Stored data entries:
════════

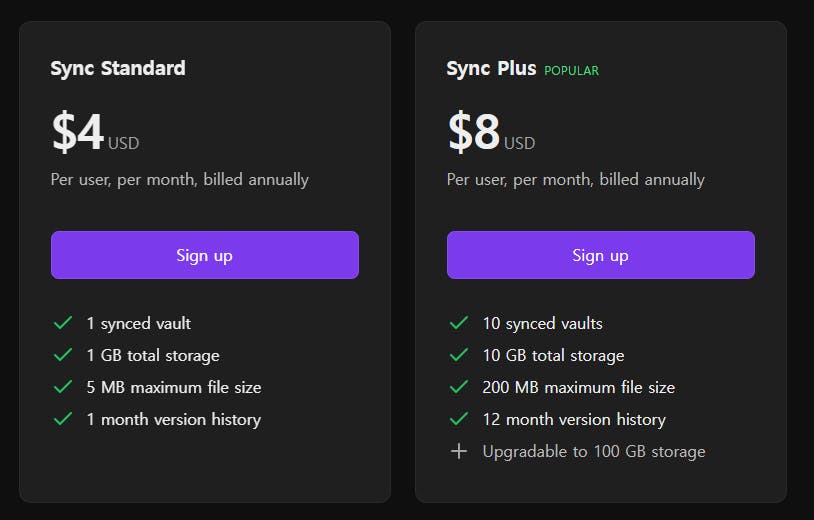
Task: Click the $4 USD price
Action: 96,131
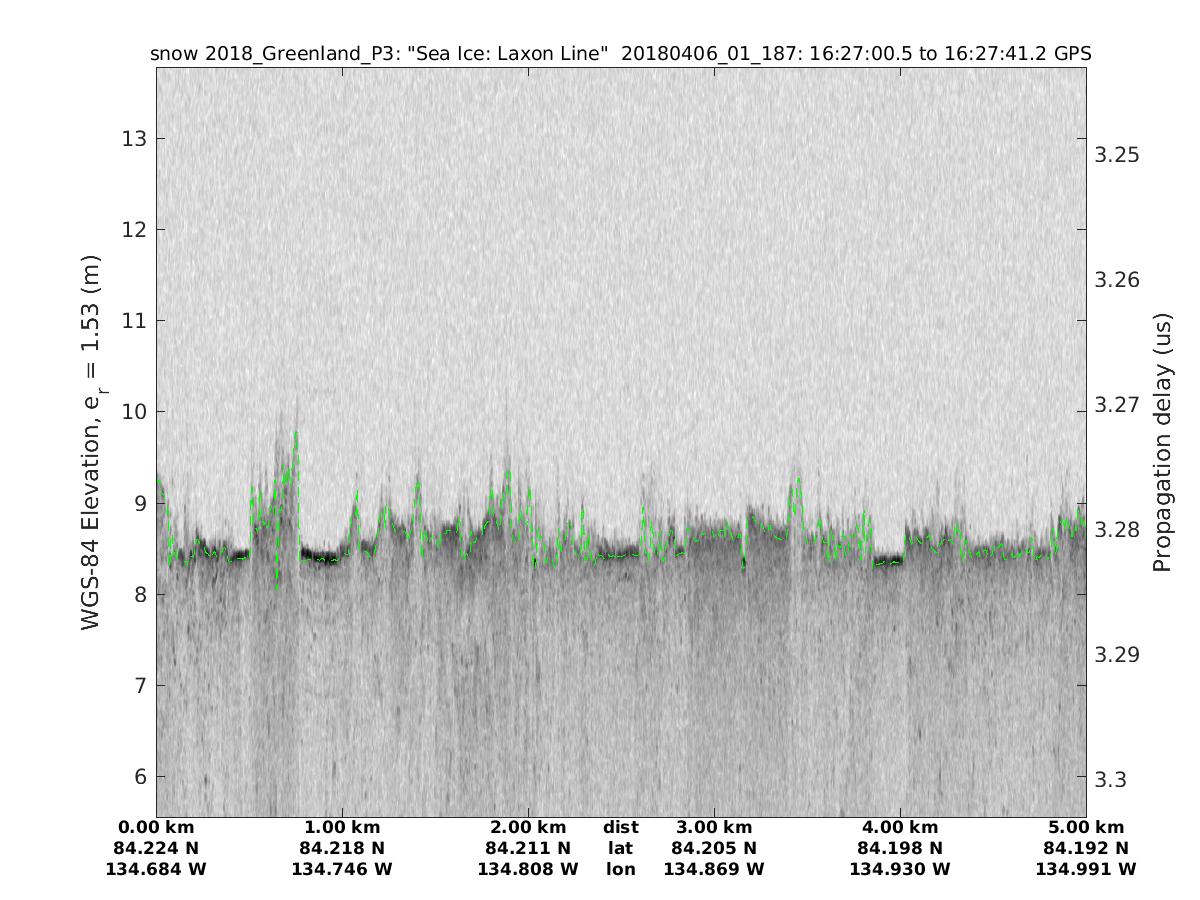Click the "2.00 km" distance label
This screenshot has height=900, width=1200.
click(528, 828)

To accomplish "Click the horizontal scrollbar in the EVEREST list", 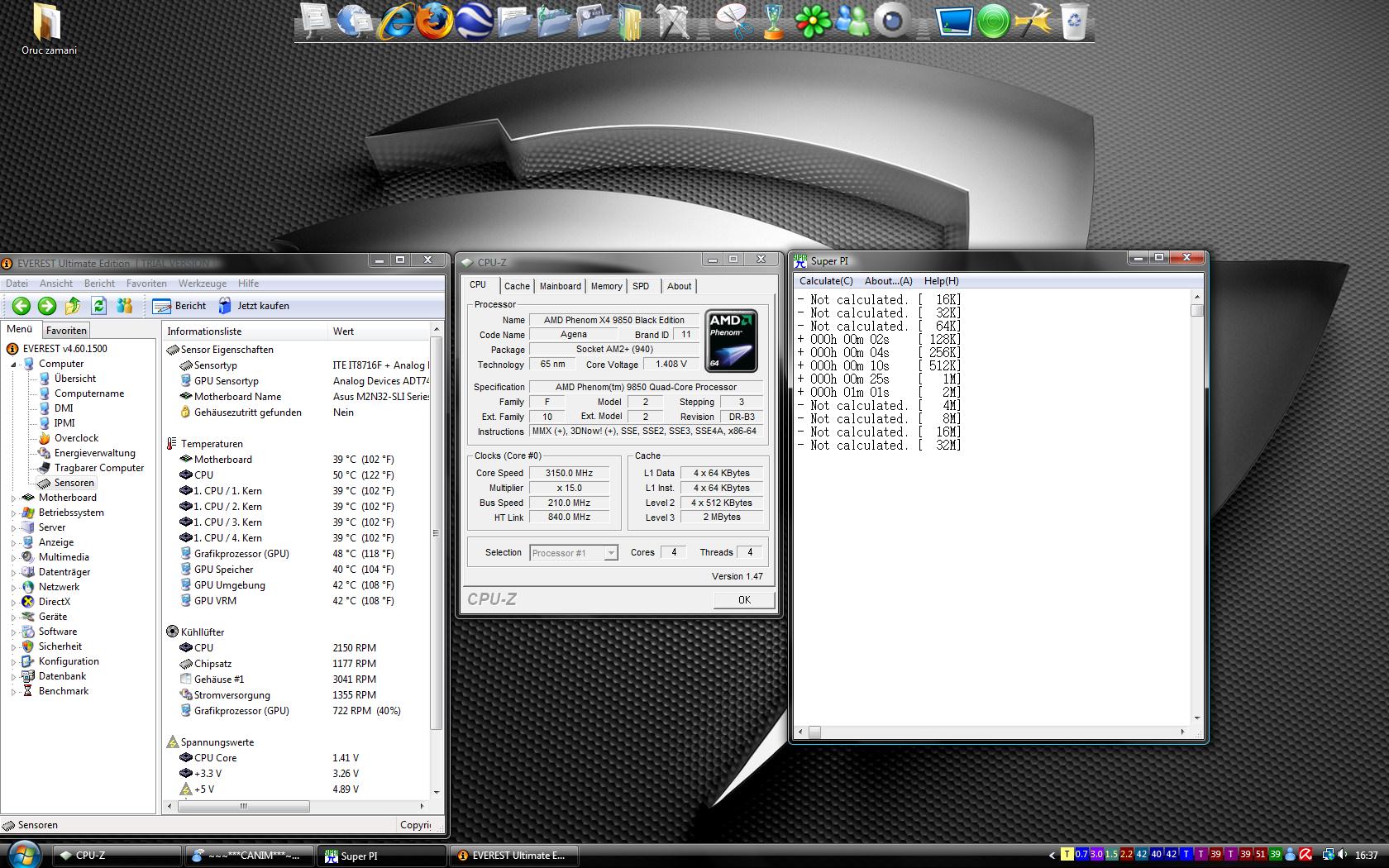I will pyautogui.click(x=243, y=806).
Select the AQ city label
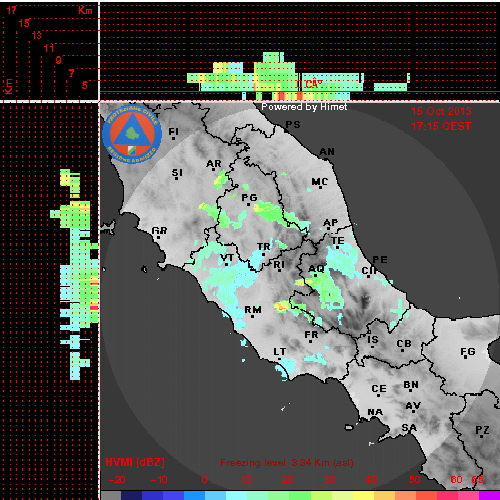This screenshot has height=500, width=500. point(316,269)

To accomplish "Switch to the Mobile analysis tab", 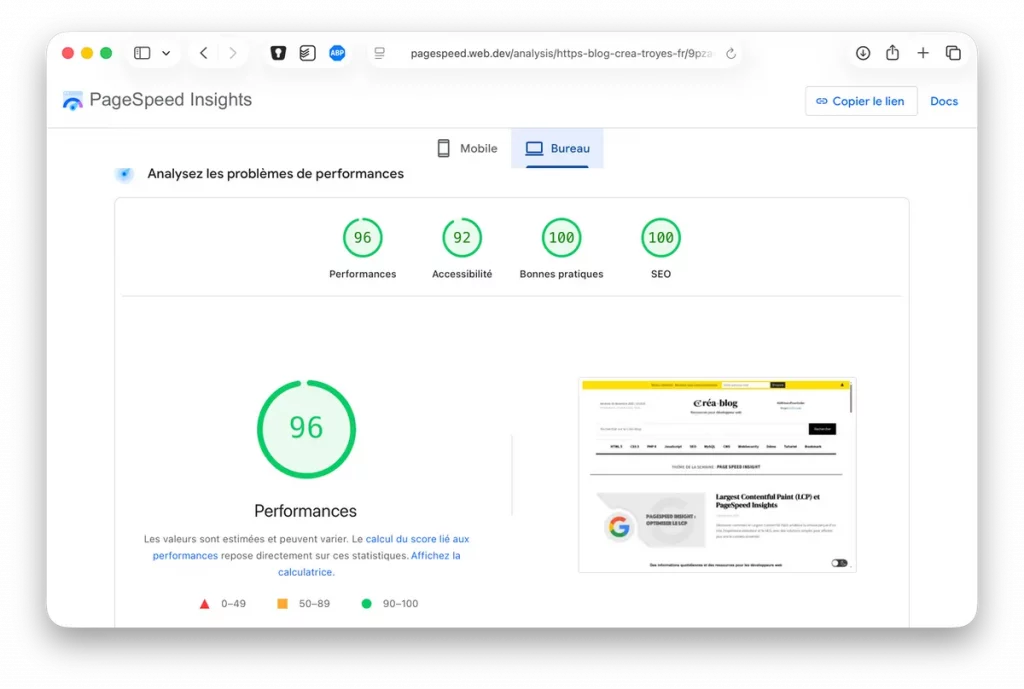I will [466, 148].
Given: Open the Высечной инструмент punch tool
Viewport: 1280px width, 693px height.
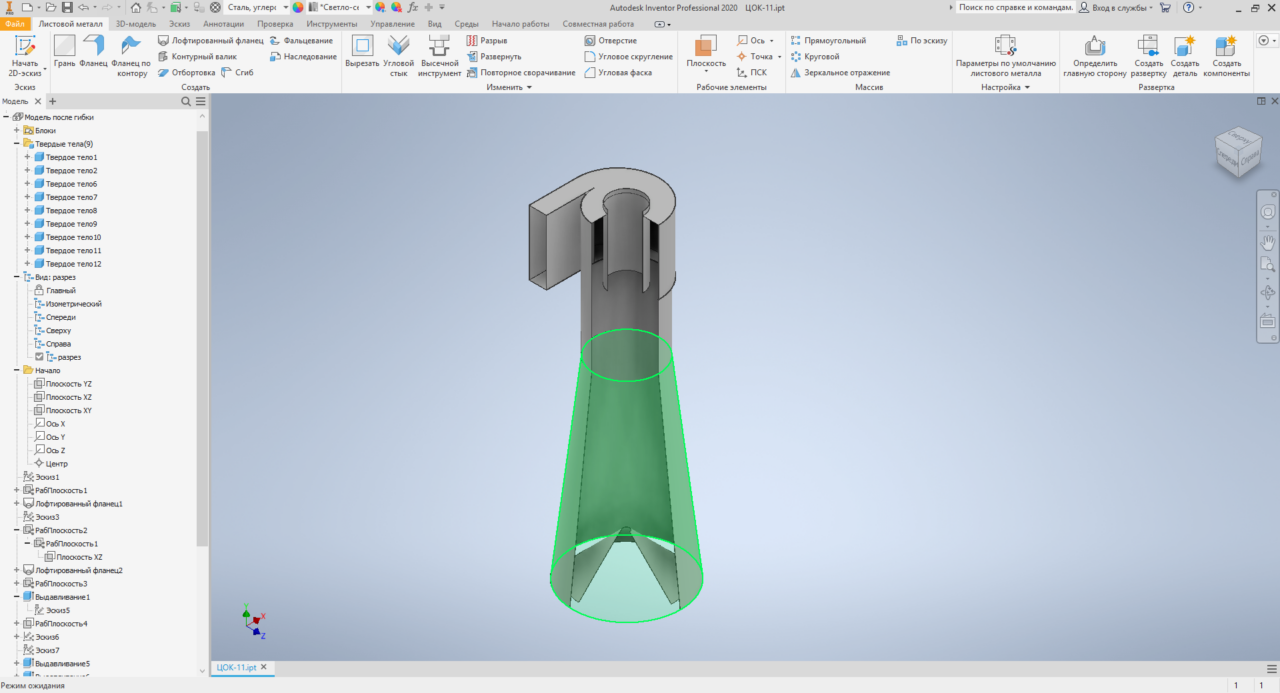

════════

Goal of the exercise:
Write out exactly the lines beginning with the line that holds "Given: Open the" and ending with the final line of the data, both ends included, without the pictures.

Response to this exercise:
Given: Open the Высечной инструмент punch tool
Viewport: 1280px width, 693px height.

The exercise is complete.